Apart from being open-sourced Jitsi’s ease of use helped it gain more users. To set up a call, you need to go to its website, and it’ll generate a meeting link with four words. That makes it difficult for Zoombombers — uninvited people who join public video conferences and broadcast pornographic material — to guess the link. Plus, you don’t need to sign up to set up a meeting.

While the open-sourced version is free-to-use for everyone. Its parent company, 8×8 offers a paid version with features such as transcription and meeting history.

How the Pandemic changed Jitsi’s course

In the past few months, the team had to scale up the infrastructure as users started to mount due to lockdowns all over the world.

The company learned that all kinds of people started to use video conferencing products. So they had to make things easier for users and educate them about the product as many of them were used to old-fashioned dial-in calls.

However, the pandemic has popularized the company’s product. Ivov claims it pushed the app’s growth by 10 years:

The pandemic provided an acceleration of 10 years in terms of growth. The last decade was an indicator of people moving towards remote work. This situation has just put us into the fast track mode.

After the pandemic hit the world, Jitsi’s open-sourced version and 8×8’s paid version have managed to achieve 20 million unique monthly participants.

Security

The next challenge for the company is to introduce end-to-end encryption for calls. The service already offers end-to-end encryption one-on-one calls and plenty of other security measures.

Ivov told me that he’s never heard so many people talk about end-to-end encryption:

I’ve never heard so many people talk about security and end-to-end encryption as I have in the past few months. We provide different levels of security for different needs.
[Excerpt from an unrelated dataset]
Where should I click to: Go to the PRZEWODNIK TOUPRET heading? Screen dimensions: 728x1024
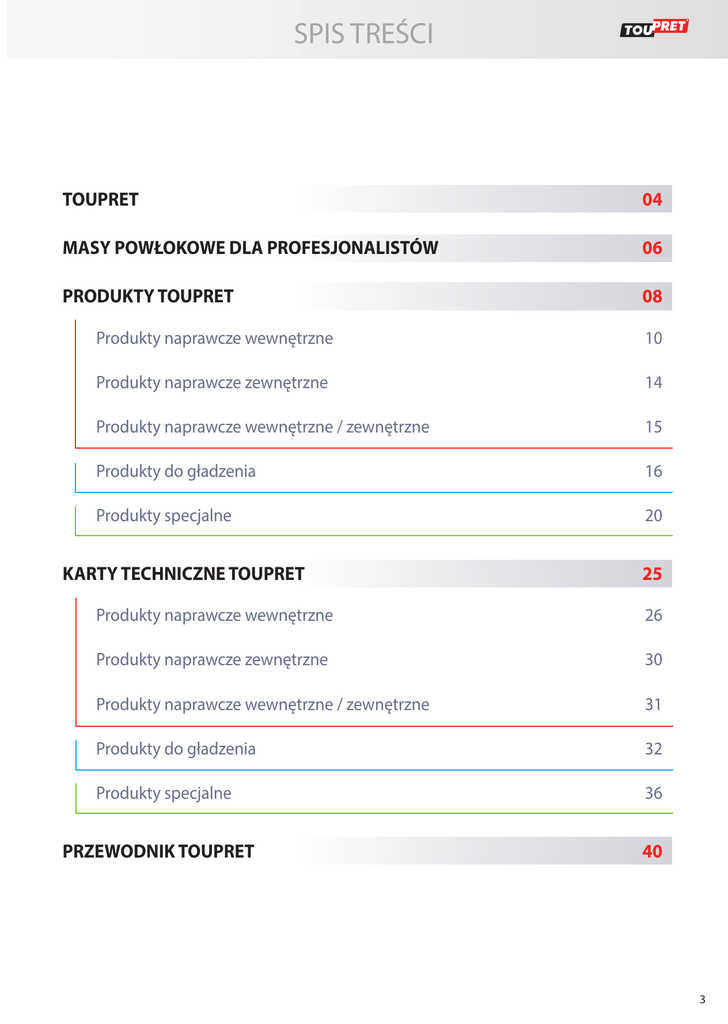[158, 851]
So primarily, we needed to educate people about the options they have.

He said that end-to-end encryption for a call with multiple people is challenging to develop. Ideally, when someone joins an encrypted call without a valid key, they would only see jumbled up video streams. When they have the legitimate key, the video stream would look normal. You can see that in a demo video below.

Now, this is easy to execute when there are two or three people on the call. When video services such as Jitsi meet use WebRTC, they create a connection with a central server that dishes out a single video stream to all participants.

If a service wants to use encryption, it has to create the same number of encrypted connection to the central server as the number of participants on a call. And the central server has to decrypt every stream, re-encrypt it, and send it to another participant. This works well for two or three-person calls. But puts a lot of load on the server for calls with multiple people.

Credit: Jitsi
The current implementation of encryption with WebRTC

To solve this problem, Jitsi is going to use Insertable Streams, a new feature released by the Chromium team that lets you add an additional layer of encryption. The idea is to encrypt frames rather than connections.

Benefits of the open-source model and future of video conferencing

Ivov says the open-source nature of the app has helped people find bugs and report them — and that’s why we haven’t seen a major security scare on the app yet. Plus, this also helps anyone who wants to implement their own set of functions on top of Jitsi’s app.

For instance, the Italy-based classroom collaboration platform WeSchool has built some features on top of Jitsi’s open-sourced version. And according to WeSchool’s CEO, Marco De Rossi, nearly 30% of secondary schools in the country are using that tool. Rocket Chat, a free and open-source enterprise team chat solution also uses Jitsi for video conferencing.

The number of people using video conferencing simultaneously might decrease as countries are opening up, but Ivov believes a lot of people will still prefer this method of communication instead of a meeting packed with people.

He said that conferencing apps will need to try and make people’s lives easier by making meeting items such as slideshows, documents, and transcripts available even after the session ends. However, the challenge for them would be to do all of this without compromising anyone’s privacy, and Ivov believes it’s possible.